By: Natasha Uspensky, CHHC

Slim Down for Summer Your 10 Week Plan | The Organic Beauty BlogSpring is officially creeping in, with it’s gusts of 50 degree breezes and stir-crazy excitement in the air. That means bikini season in just a few months away!  So before you jump on yet another, crazy crash diet, or start doing juice cleanses every other week, let me help! Below you’ll find a 10 week plan to slim down for summer, revamp your diet, and revitalize your workout routine. If you make the commitment to yourself, your body, and your sweet, sexy summer self, this plan will take you there. Stay in touch in the comments or on our Facebook page to support each other throughout these 10 weeks, ask and answer questions, and keep yourself accountable!

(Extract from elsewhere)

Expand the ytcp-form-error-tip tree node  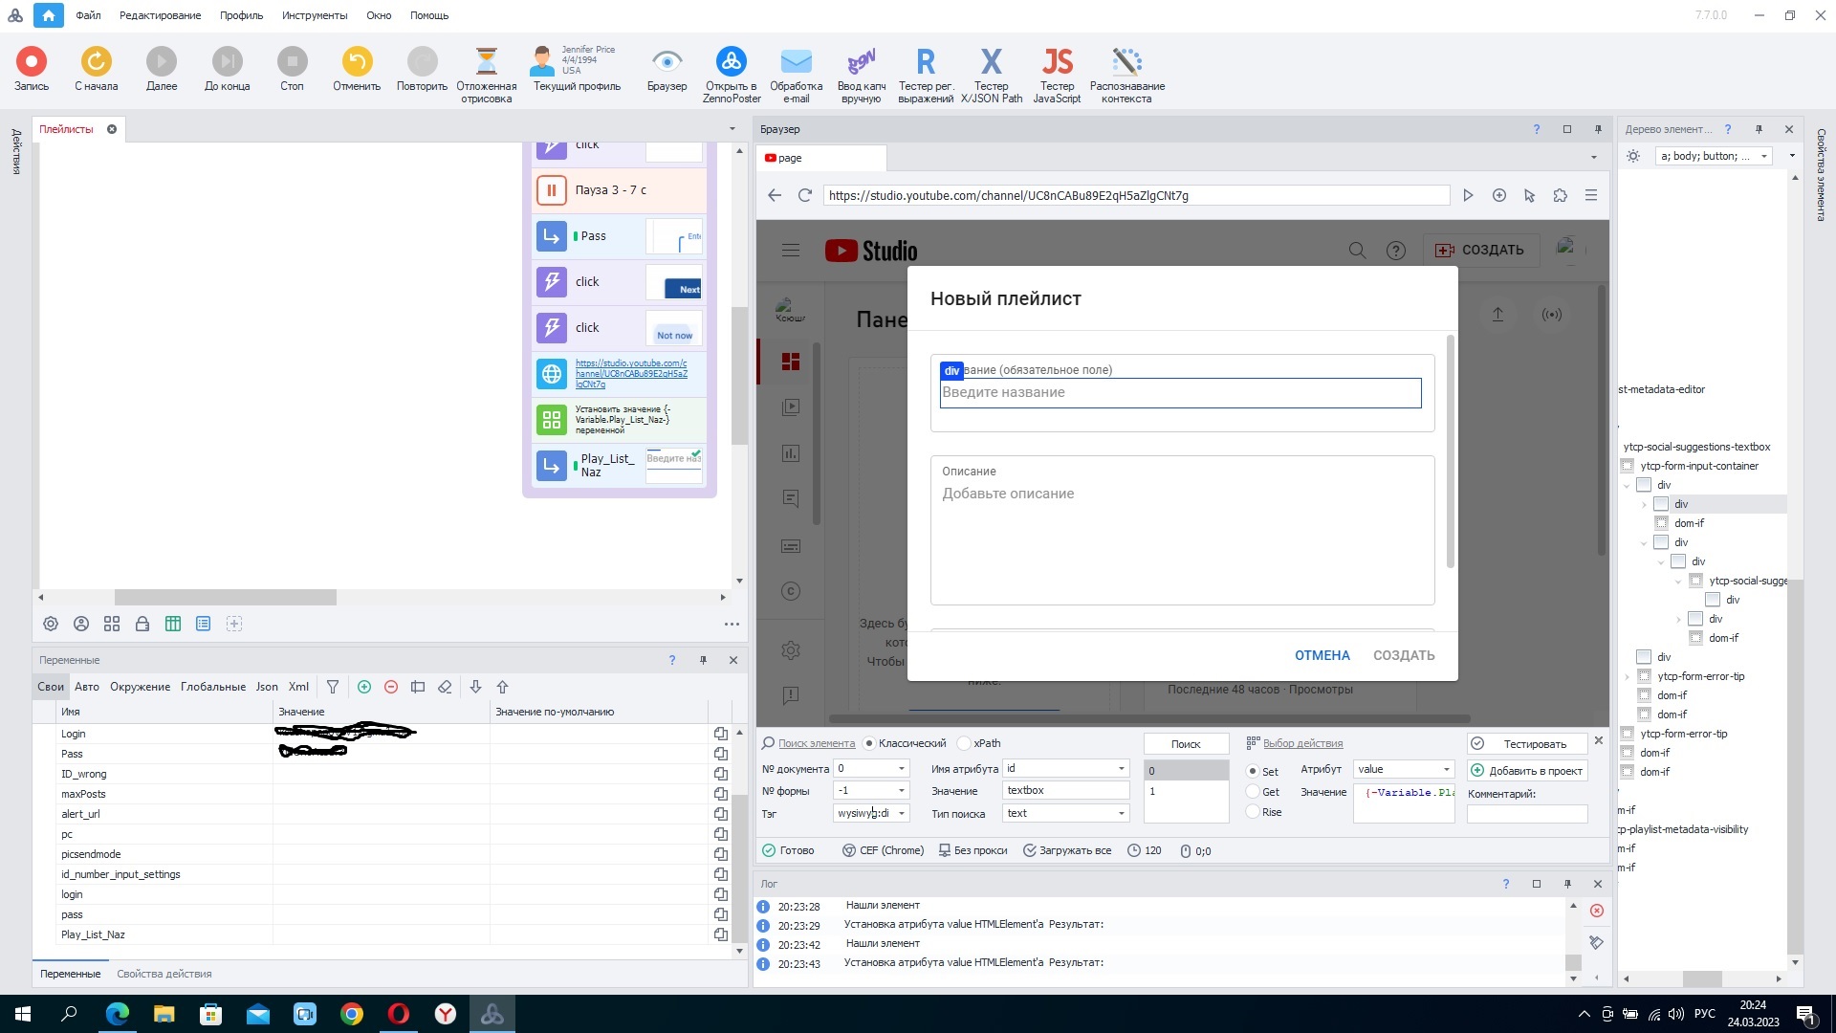[1627, 677]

The Organic Beauty 10 Week Slim Down for Summer Plan

Weeks 1 and 2:

These first two weeks are about starting and sticking to a few super healthy habits, before we move on to eliminating a some nasty ones.  First and foremost, spend these two weeks going gaga for greens.  I mean it!  Commit to having a full serving (at least 1 cup) of greens at two meals a day. For an added bonus, rock greens at all three meals!  And when I say greens, I don’t mean pale, flimsy lettuce.  I mean rich, darkly colored, super nutrient kale, spinach, chard, broccoli rabe, dandelion greens, and collards.  Eat ’em raw, eat ’em cooked (just a quick sauté with olive oil or coconut oil, garlic, and a pinch of sea salt and fresh pepper does the trick), throw ’em in your smoothies, your eggs, and your grains.  Greens are a super potent, detoxifying slim down food that is essentially “free” in terms of calories.  So eating those 2-3 cups of delicious greens every single day for the next 10 weeks means less room for other bloating, crappy foods.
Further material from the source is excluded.